Step up to the RAV4 XLE ($26,000) and you get 17-in alloys, a power sunroof, dual-zone automatic climate control, fog lights, heated side mirrors and roof rails. Newly optional for 2015 XLE models is a power liftgate.
Topping the RAV4 lineup is the Limited ($29,300), which offers heated front seats, synthetic leather upholstery, a power driver seat with memory, a power liftgate, hands-free keyless entry with a push-button starter and an auto-dimming rearview mirror.
In terms of options, the RAV4 offers several. Highlights include a navigation system, a JBL sound system and Toyota’s Entune infotainment system, which boasts HD radio, voice recognition, Bluetooth streaming audio and app connectivity. Safety options include a blind spot monitoring system, rear cross-traffic alert, a lane departure warning system and automatic high beam control.
The RAV4 boasts standard front-side and side-curtain airbags, along with optional features like blind-spot detection and rear cross-traffic alert. In government crash tests, the latest RAV4 received four stars out of a possible five. It earned a 4-star frontal crash test rating, a 4-star rollover rating and a 5-star side impact rating.
Behind the Wheel
Overall, the RAV4 rides and handles very well, especially considering its tall ride height and 6.3-in ground clearance. The electric power steering doesn’t feel numb or disconnected, providing good feedback in tight turns. Likewise, the suspension soaks up most road distortions and bumps, yet it doesn’t allow the car to lean or bob uncontrollably when pushed hard.
One area that could use improvement is the somewhat busy ride when driving the Limited trim. The Limited’s larger 18-in wheels don’t allow for much tire sidewall, resulting in a harsher ride with somewhat rude jolts transmitted to the interior when encountering bumps and potholes. We think the 17-in tire and wheel package found on the LE and XLE strike just the right compromise between comfort and performance.

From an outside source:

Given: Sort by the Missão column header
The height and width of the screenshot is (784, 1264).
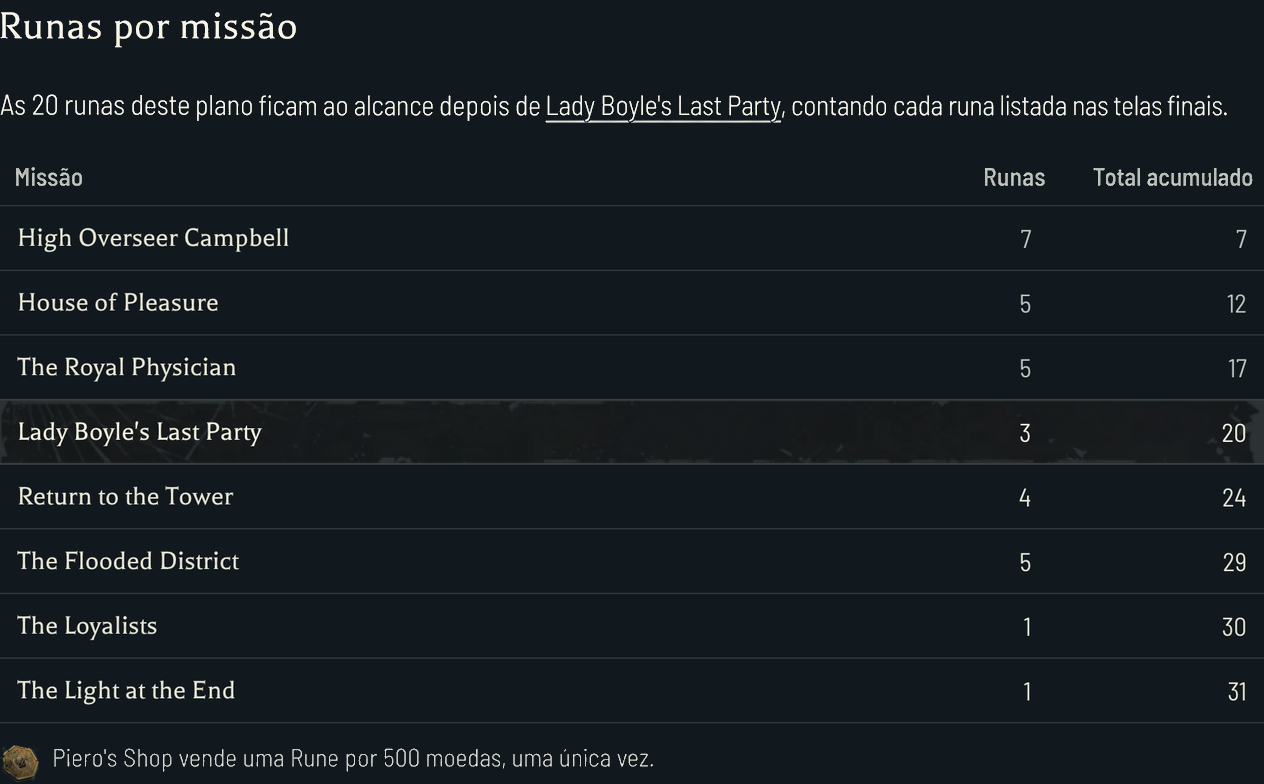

As for performance, the 2.5-liter is acceptable in most circumstances — although we found that when left in Eco mode, the 6-speed transmission delivered a rather sluggish and unresponsive feel. Leave it in Sport mode and you’ll be much happier, with almost no real difference in fuel economy.
Other Cars to Consider
2015 Ford Escape — The Escape offers a wider variety of engine choices than the RAV4. It also boasts better gas mileage and a more modern interior. But the RAV4 has more interior room and costs a bit less when comparably equipped.
2015 Honda CR-V — The CR-V has slightly better fuel economy than the RAV4 and more power. Plus, it offers the option of genuine leather seating. But the CR-V doesn’t have as much legroom or cargo space as the RAV4.
Used Toyota Highlander — If you like the RAV4 but want a larger vehicle, you might want to consider the Highlander, which offers a comfortable ride, Toyota reliability and three-row seating. It’s expensive new, but a used model is a worthy competitor to the RAV4.
Used Toyota Venza — If you’re looking for a little more power than the RAV4 offers — and a slightly more car-like ride — consider the pricier Toyota Venza. There’s an available V6 and a lower driving position for those who aren’t used to SUV ride height.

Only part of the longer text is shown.